Maar, met de huidige wetenschappelijke onderzoeken kunnen we verder kijken. Wat brengt de hond tot deze beslissing? En wat voor invloed heeft dit op het gedrag? En kunnen we dit gedrag verder specificeren?

Hierbij moeten we meer observeren en weten over de interne processen die hier een rol in spelen.

Het gedrag zelf (achter de kat aan rennen) kunnen we verder ontleden. Hierbij kijken we naar lichaamstaal (houding), stress signalen en context. Laat hij bij het zien van de kat een lage houding zien, een staart tussen de benen en verstijft hij? Dan kan het om angst gaan. En toch rent hij vervolgens op de kat af! Dit lijkt tegenstrijdig, maar hier komen ook eerdere leerervaringen om de hoek kijken. Als hij de kat weet weg te jagen, neemt zijn angst af. Succes! Maar als hij eerder geleerd heeft met een grote boog de kat te ontwijken, zal dit zijn eerste optie zijn om te doen. Kortom, zijn interne motivatie om bepaald gedrag te tonen zijn van vele factoren afhankelijk.

Gedragsfactoren
De motivatie van de hond om bepaald gedrag te vertonen is afhankelijk van bepaalde factoren.

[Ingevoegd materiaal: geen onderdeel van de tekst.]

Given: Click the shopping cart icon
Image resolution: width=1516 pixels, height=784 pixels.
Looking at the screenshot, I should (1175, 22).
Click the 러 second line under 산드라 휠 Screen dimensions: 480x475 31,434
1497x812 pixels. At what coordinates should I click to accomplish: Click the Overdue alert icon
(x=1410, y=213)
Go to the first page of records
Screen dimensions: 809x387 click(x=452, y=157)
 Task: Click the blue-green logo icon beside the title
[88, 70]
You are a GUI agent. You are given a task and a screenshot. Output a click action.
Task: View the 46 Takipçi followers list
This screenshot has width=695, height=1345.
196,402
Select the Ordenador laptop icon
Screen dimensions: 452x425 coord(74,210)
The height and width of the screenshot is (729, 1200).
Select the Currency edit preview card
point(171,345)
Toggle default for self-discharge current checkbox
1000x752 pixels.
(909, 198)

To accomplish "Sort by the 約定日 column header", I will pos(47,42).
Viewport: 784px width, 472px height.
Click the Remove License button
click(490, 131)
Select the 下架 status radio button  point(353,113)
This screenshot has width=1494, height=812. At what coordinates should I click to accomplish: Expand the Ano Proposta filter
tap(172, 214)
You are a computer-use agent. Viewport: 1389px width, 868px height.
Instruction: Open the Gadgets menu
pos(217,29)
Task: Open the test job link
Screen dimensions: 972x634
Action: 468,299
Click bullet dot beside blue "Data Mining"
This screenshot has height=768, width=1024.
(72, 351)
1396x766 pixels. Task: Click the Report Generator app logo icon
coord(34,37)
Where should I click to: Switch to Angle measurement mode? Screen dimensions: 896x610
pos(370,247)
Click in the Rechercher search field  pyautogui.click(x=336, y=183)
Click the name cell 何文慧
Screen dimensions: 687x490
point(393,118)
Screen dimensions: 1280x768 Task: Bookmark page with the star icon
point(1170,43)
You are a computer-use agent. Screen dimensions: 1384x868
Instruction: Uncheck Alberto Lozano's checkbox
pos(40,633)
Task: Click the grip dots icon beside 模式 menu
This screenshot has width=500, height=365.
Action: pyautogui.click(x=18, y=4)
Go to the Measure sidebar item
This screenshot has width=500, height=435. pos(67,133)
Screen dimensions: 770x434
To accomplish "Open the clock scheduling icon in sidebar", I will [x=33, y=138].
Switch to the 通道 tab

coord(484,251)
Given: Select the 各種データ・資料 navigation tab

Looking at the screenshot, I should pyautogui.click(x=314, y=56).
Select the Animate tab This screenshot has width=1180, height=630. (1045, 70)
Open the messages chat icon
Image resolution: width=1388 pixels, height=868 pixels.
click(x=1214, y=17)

Enkele factoren zijn:

  • Genetisch; Een bepaalde eigenschap die door moeders en vaders is doorgegeven
  • Socialisatie; Als de hond geen socialisatie heeft gehad van een bepaalde prikkel, kan hier een ander gedrag gebruikt worden dan gewenst.
  • Medisch; Door bepaalde klachten, functies of ziektes kan bepaald gedrag beïnvloed worden.
  • Leerervaringen; De uitkomst van eerdere situaties mede bepalen de beslissing om bepaald gedrag te vertonen.

Tijd om even dieper in te gaan op angst, met name als emotie.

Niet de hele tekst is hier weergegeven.